Given passage =

Skip to content

gammazero/workerpool — Find the Bug

Twelve code snippets. Each contains a bug. Read carefully, identify the bug, propose a fix.

The bugs range from "should be caught in code review" to "would cause a production incident". After each snippet, the bug is named and explained.


Snippet 1: The Missing StopWait

package main

import (
    "fmt"

    "github.com/gammazero/workerpool"
)

func main() {
    pool := workerpool.New(4)
    for i := 0; i < 100; i++ {
        i := i
        pool.Submit(func() {
            fmt.Println(i)
        })
    }
}

Bug: No pool.StopWait(). The program may exit before all tasks have run. The dispatcher and any active worker goroutines are leaked (until the process exit reclaims them).

Fix: Add defer pool.StopWait() right after pool := workerpool.New(4).

Severity: Medium. Visible in tests via missing output; in long-running services, goroutine leak.


Snippet 2: The Capture Bug

package main

import (
    "fmt"

    "github.com/gammazero/workerpool"
)

func main() {
    pool := workerpool.New(2)
    defer pool.StopWait()

    items := []string{"a", "b", "c", "d", "e"}
    for _, item := range items {
        pool.Submit(func() {
            fmt.Println(item)
        })
    }
}

Bug: On Go < 1.22, the loop variable item is captured by reference. All five closures see the same item. The output is "e" five times.

Fix: Shadow the variable:

for _, item := range items {
    item := item // SHADOW
    pool.Submit(func() {
        fmt.Println(item)
    })
}

Or use a parameterised helper. On Go 1.22+, the original code is correct because of per-iteration scoping.

Severity: High. Classic bug; trips every newcomer.


Snippet 3: The Stop-Instead-of-StopWait

package main

import (
    "fmt"
    "sync/atomic"

    "github.com/gammazero/workerpool"
)

func main() {
    pool := workerpool.New(2)

Data listing =

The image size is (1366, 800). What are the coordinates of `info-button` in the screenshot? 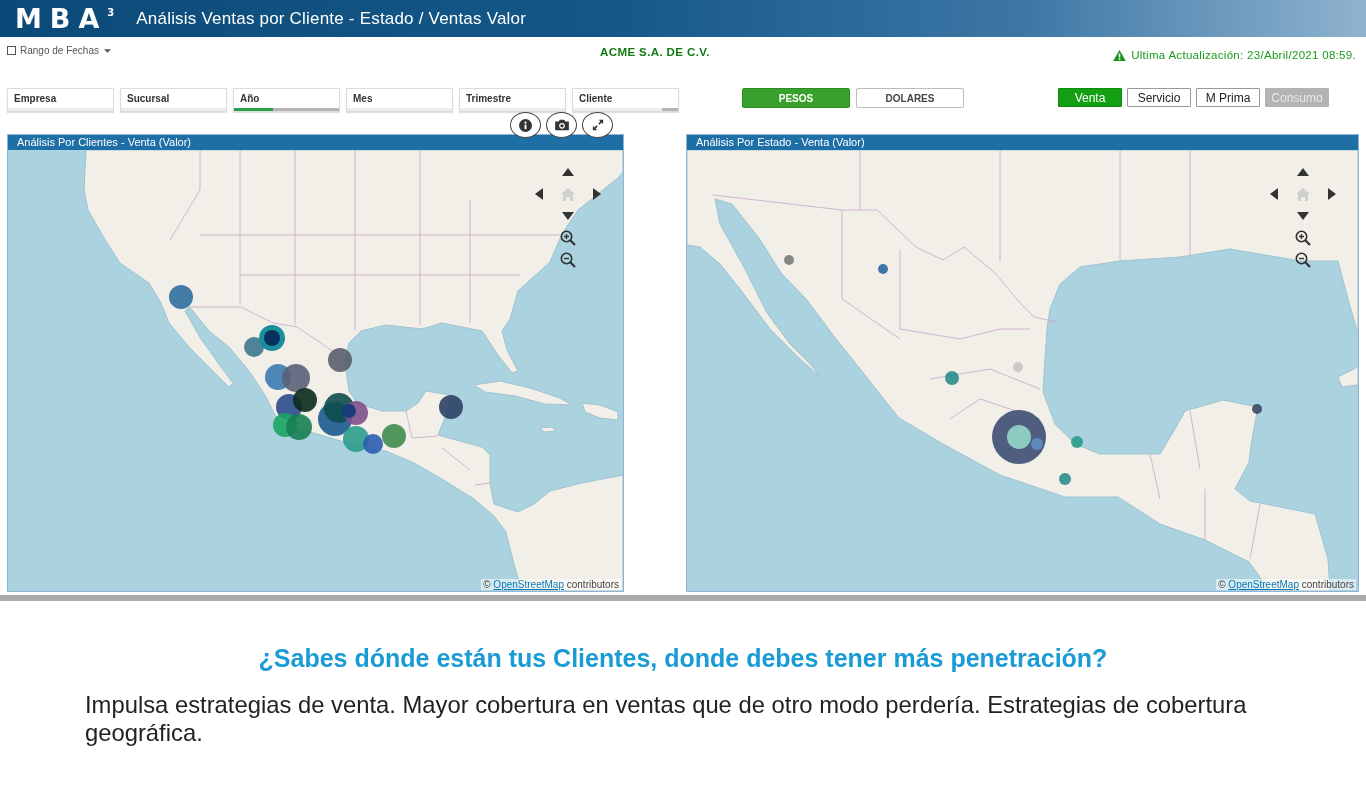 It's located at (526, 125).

--

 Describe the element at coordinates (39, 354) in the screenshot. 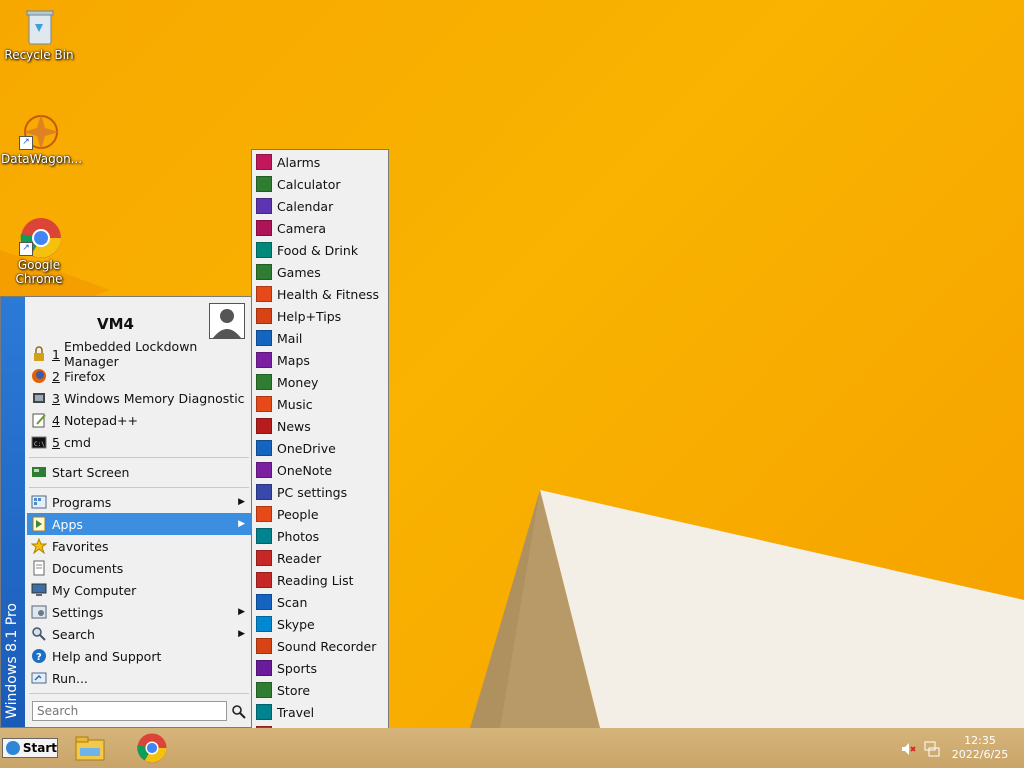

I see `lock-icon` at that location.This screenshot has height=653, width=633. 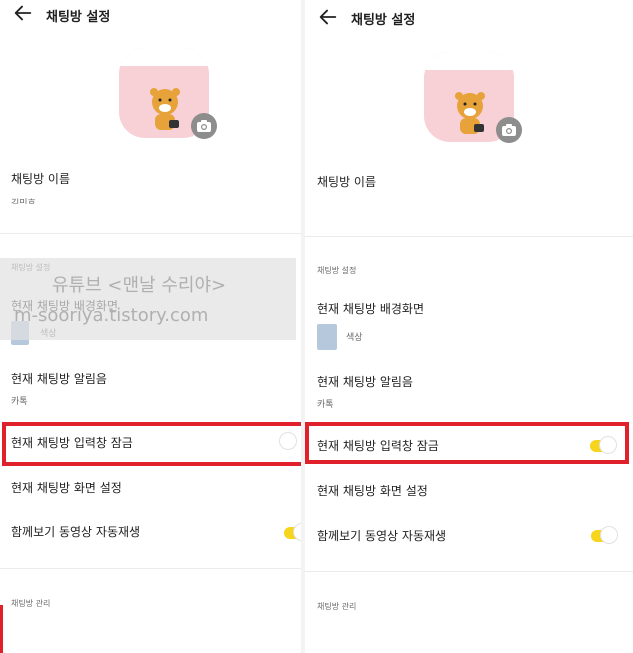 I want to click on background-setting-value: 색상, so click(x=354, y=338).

Task instructions =
A – According to the workerpool bug-hunt page, what does Snippet 2 print on Go versions before 1.22?
B – Go on with the workerpool bug-hunt page, starting right after its last line.
None of the items is needed here.

Numbered answers =
A – It prints "e" five times.

B –
    var processed int64

    for i := 0; i < 1000; i++ {
        pool.Submit(func() {
            atomic.AddInt64(&processed, 1)
        })
    }
    pool.Stop() // BUG

    fmt.Println("processed:", atomic.LoadInt64(&processed))
}

Bug: pool.Stop() discards unstarted tasks. With 1000 tasks and 2 workers, only a fraction run before Stop terminates the dispatcher. The printed count will likely be far less than 1000.

Fix: Use pool.StopWait() to drain.

Severity: High. Silent data loss.


Snippet 4: The Race on Shared Slice

package main

import (
    "github.com/gammazero/workerpool"
)

func main() {
    pool := workerpool.New(4)
    defer pool.StopWait()

    var results []int
    for i := 0; i < 100; i++ {
        i := i
        pool.Submit(func() {
            results = append(results, i*i) // BUG
        })
    }
}

Bug: Multiple workers append to results concurrently. Slice append is not goroutine-safe; data race.

Fix: Protect with a mutex, use atomic only if safe (cannot use atomic for slice), or send to a channel:

var mu sync.Mutex
pool.Submit(func() {
    mu.Lock()
    results = append(results, i*i)
    mu.Unlock()
})

Severity: Critical. go test -race flags it.


Snippet 5: The Hung Webhook

package main

import (
    "io"
    "net/http"

    "github.com/gammazero/workerpool"
)

func sendWebhook(url string) {
    resp, err := http.Get(url)
    if err != nil {
        return
    }
    defer resp.Body.Close()
    _, _ = io.Copy(io.Discard, resp.Body)
}

func main() {
    pool := workerpool.New(50)
    defer pool.StopWait()

    urls := loadWebhookURLs()
    for _, u := range urls {
        u := u
        pool.Submit(func() {
            sendWebhook(u)
        })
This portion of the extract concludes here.